Seriously, blink and you’ll miss some of the lunacy. GB Energy Update
“Miliband’s outfit wants an “HR Business Partner” for £62,475 to oversee “talent management, diversity and inclusion, overseeing complex HR casework and change management and HR policies.” They will act as a “change agent” to “ensure that the transition of GBE from DESNZ is supported with robust people change plans.”
…
A key role is also to “be an advocate for D&I, ensuring the strategy is embedded, action plans are in place and that leaders are champions of inclusivity.” On top of the £62,000 the HR D&I manager gets £15,963 to a gold-plated Civil Service defined benefit pension. “
https://order-order.com/2025/04/15/gb-energy-hiring-62000-hr-manager-to-be-advocate-for-di/
A Two-Tier Production
This report triggered me to write to my (Labour Party) MP asking when I’m going to see a £300 reduction in my energy bill. I listed 11 points why it wasn’t going to be possible. Including how much electricity has been imported by the interconnectors since Two Tier took the helm which is surprisingly large.
I don’t expect a reply from him as he hasn’t to previous communications
It’s healthy to let off steam at least, Ben.
God knows my outrage-ometer has been spinning faster than a pulsar since Christmas.
This helps…. especially at 3:20
If we have to pay wind generators when they can’t sell the electricity (potentially) generated due to problems caused by lack of grid capacity, then the next step will be to pay the car manufacturers for the EVs that they (potentially) can’t make due to lack of demand.
If wind/subsidy (delete according to preference) farmers expect to be paid for producing their product at a time that they can’t sell it, perhaps they should also pay the other generators who have to step in when they can’t produce any product to sell when it’s needed.
A concise thought.
“paid for producing their product at a time that they can’t sell it”
That is not when curtailment is paid. That comes when someone has bought their product, and the grid is too congested to deliver it.
If you send any product, and the shipping firm that you have contracted can’t deliver, you will expect compensation.
If you produce a product and haven’t found out whether there is a means of delivery to the consumer then more fool you.

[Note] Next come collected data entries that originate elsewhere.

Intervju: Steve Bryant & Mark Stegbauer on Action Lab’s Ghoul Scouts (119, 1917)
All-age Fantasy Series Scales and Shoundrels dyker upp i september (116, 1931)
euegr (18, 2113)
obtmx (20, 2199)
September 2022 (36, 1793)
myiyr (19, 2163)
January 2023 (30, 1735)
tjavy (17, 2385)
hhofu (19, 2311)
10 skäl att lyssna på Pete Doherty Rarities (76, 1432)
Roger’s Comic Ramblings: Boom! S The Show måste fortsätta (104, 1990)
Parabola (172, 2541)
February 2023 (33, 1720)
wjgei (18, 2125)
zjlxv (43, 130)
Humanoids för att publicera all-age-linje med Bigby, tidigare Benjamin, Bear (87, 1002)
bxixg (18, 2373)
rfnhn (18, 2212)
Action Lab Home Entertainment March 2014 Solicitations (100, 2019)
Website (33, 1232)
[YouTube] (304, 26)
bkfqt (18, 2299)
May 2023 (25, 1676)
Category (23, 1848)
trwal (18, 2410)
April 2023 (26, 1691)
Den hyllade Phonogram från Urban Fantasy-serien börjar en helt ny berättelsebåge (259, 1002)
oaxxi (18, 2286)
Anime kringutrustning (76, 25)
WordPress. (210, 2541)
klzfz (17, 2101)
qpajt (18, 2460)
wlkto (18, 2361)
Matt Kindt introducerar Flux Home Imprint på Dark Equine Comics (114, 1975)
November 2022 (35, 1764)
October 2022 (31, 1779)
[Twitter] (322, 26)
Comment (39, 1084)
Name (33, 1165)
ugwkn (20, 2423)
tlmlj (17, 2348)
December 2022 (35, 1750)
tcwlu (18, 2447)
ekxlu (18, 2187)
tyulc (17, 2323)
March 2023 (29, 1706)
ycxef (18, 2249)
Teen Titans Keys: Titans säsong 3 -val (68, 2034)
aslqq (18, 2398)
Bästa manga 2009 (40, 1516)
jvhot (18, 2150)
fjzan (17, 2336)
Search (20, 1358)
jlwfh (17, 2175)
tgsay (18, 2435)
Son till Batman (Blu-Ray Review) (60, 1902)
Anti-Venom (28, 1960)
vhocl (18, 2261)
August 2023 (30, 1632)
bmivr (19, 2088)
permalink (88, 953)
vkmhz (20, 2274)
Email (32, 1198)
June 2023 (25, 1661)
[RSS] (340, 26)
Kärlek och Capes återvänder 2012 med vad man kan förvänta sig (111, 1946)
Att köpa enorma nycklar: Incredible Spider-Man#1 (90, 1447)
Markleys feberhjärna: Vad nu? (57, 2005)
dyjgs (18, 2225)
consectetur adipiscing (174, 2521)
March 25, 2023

It’s common practice. Plenty of courier services offer guaranteed delivery schedules and penalty payments if they’re not met. Same thing.
Off topic- sorry.
UK climate minister’s COLOSSAL carbon footprint | MGUY Australia
Get paid whether your customers need your product or not.
What a scam.
He bought the Post Office to make sure no delay in the subsidy payments.
This is far from the worst recent example, but we are seeing solar surpluses driving day ahead prices into heavily negative territory right across Europe in the middle of the day. Because most solar is not controlled by grids it results in wind being curtailed in its place. There is nowhere to export surpluses to, because everywhere has one. Expect this all spring and summer. All the extra solar installed because of the energy crisis is going to prove uneconomic.
Already the Dutch are moving to charge domestic solar installations if they wish to export.
Insanity like this can only happen if government is involved, remove government and sanity is restored with the added bonus that wind and solar suffer a well deserved death.
And on calm days, they’ll still be none.